## What is being asked
Would you count the lines below that contain the string "agent" and reply with that number only?

## Material shown
-.-.-
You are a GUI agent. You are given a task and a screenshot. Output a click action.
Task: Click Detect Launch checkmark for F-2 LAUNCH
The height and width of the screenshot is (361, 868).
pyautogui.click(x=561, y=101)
-.-.-
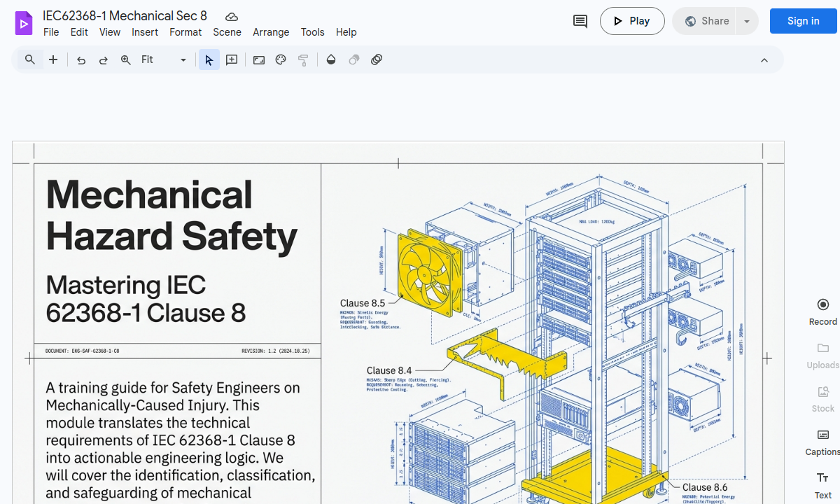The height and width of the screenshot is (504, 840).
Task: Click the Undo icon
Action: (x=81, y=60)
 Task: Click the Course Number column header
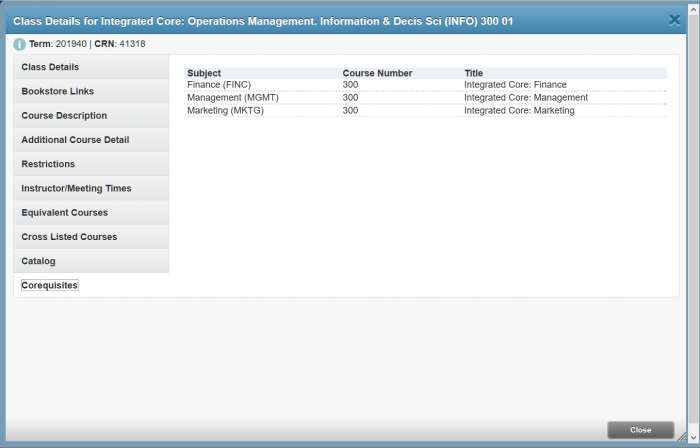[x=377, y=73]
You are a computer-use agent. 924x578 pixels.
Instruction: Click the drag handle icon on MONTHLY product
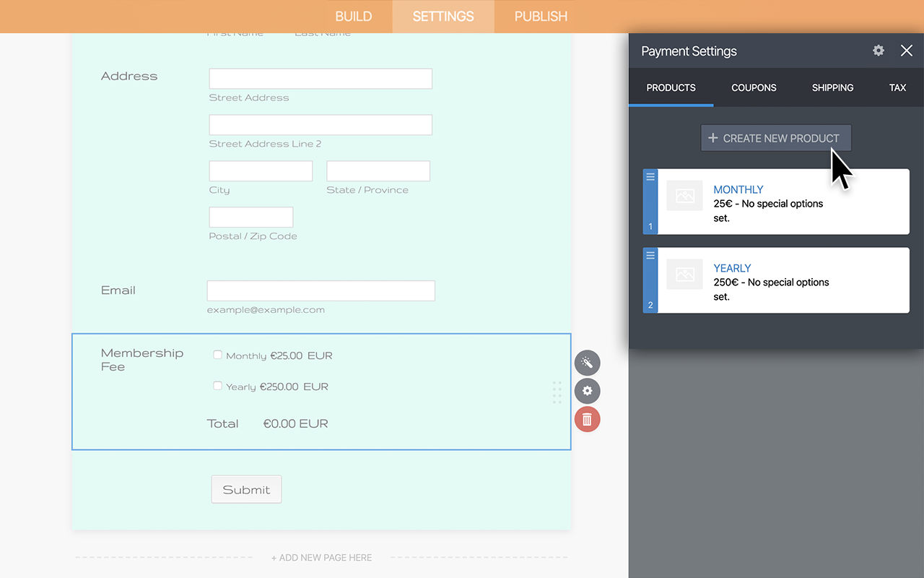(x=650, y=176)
-.-.-
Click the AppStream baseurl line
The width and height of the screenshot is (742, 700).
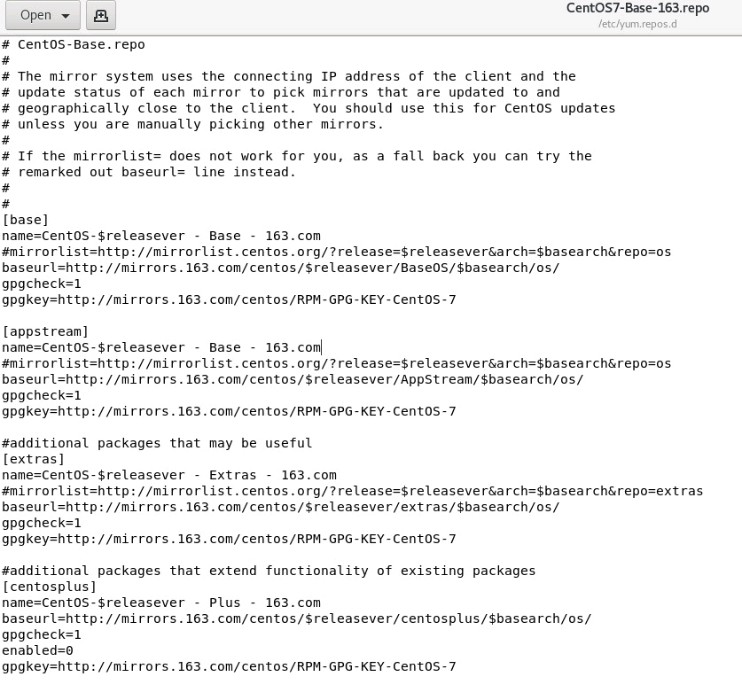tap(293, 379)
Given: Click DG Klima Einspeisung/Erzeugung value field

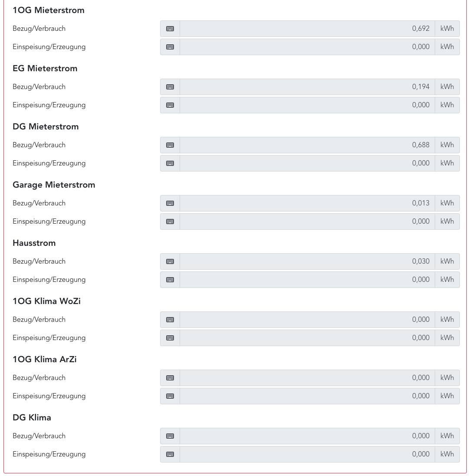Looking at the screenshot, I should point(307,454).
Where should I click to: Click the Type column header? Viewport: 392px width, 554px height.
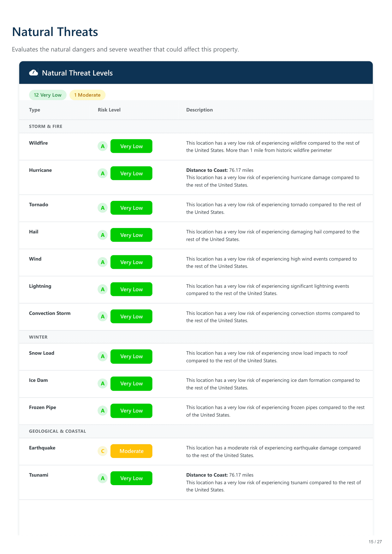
-.-.-
## Solution to the exercise
2